(Reading text)

Abhijit: So in any case, we were at our wits end. And then the lead Android engineer on the project called us up laughing.

Kevin: Hmm!

Abhijit: So he was looking over the logs one more time, and things looked fine. And then something seemed funny to his eyes. So he stopped and looked in detail.

And he noticed the telemetry that was coming back, all of which were prefixed by the words "unified cards," because these were unified cards, that the 'i' looked funny.

Kevin: The 'i' in "unified cards".

Abhijit: Yeah, the 'i'. There's, something looked strange about it, as it scrolled through his terminal. So he dug into it and...

Kevin: What do you mean, the 'i' looked funny?

Abhijit: Like, it looked funny! And then he looked at it, it was missing the dot, right?

Kevin: Right.

Abhijit: Like you'd have a lowercase 'i' and it was missing the dot.

Kevin: Right.

(Source data)
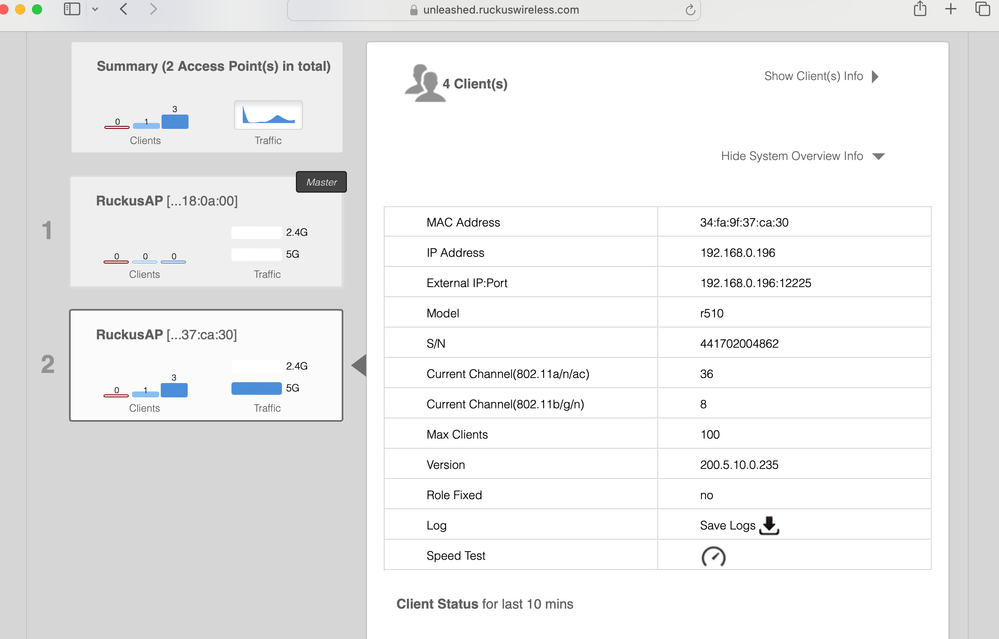Expand Show Client(s) Info arrow

point(875,76)
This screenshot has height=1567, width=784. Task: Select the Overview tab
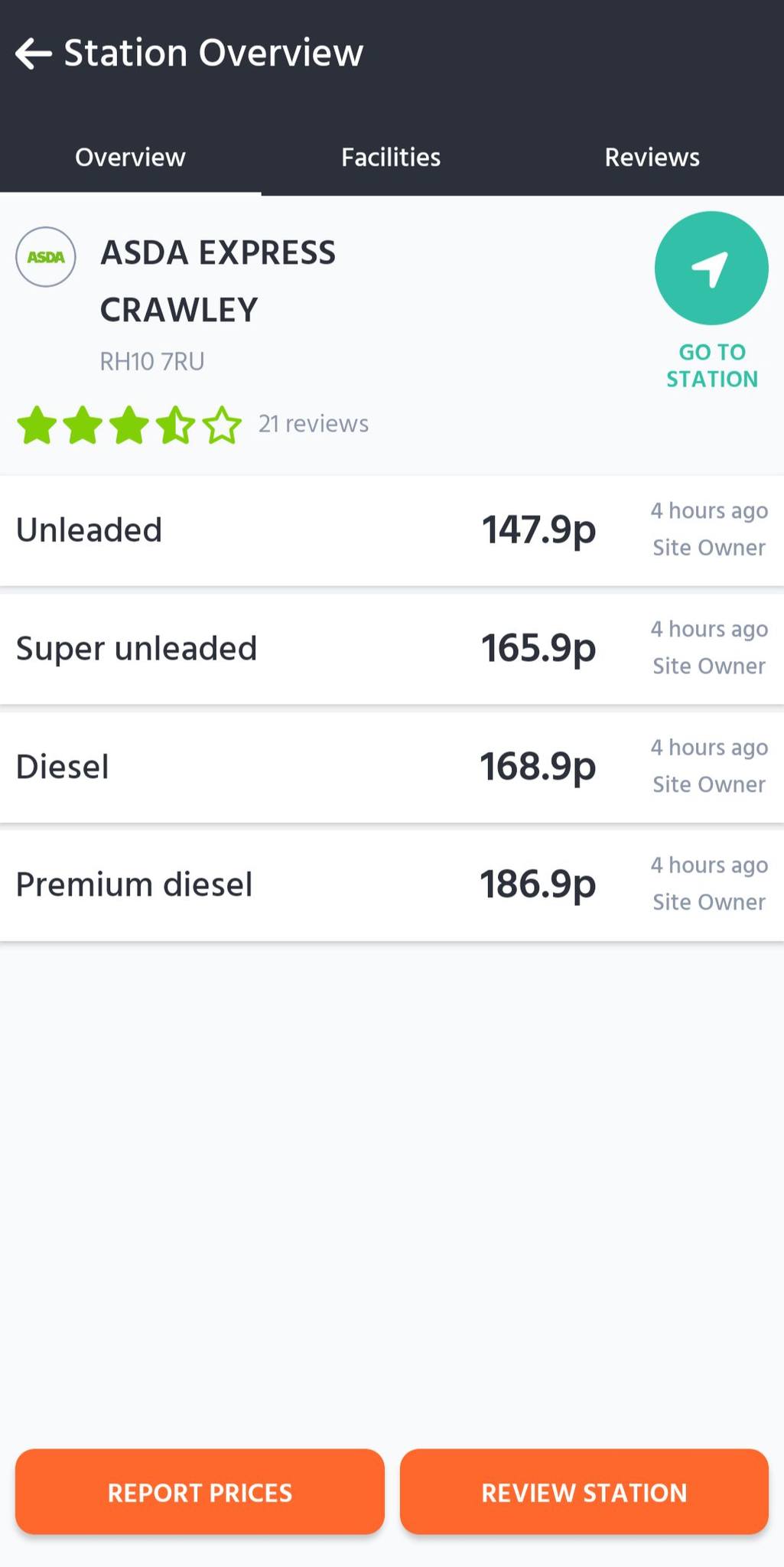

(Problems to solve)
1/ Condense the paragraph of the transcript that begins "And he noticed the telemetry" into one shorter sentence that keeps its main facts.
2/ Carry the transcript forward from its final line.
The data has no connection to the transcript.

(Answers to each task)
1/ He saw that the 'i' looked odd in the returning telemetry, all of which carried the prefix "unified cards" because these were unified cards.

2/
Abhijit: And it's like, well, that's weird. Why is that happening? And then he runs it through the processing and he's like, sure enough, when we process those logs, like the events don't show up the 'i' doesn't have a dot and you're matching against an event prefixed by "unified cards" where 'i' does have a dot.

Kevin: Where the 'i' has a dot. Okay.

Abhijit: Yeah.

Kevin: So you were actually receiving the events, but you weren't able to filter them out because you were filtering for on some level the correct spelling, the string, the literal, and you were not filtering for "unified cards" without, with an 'i' that doesn't have a dot, which is, okay.

Abhijit: So here's what happened.

Kevin: Okay.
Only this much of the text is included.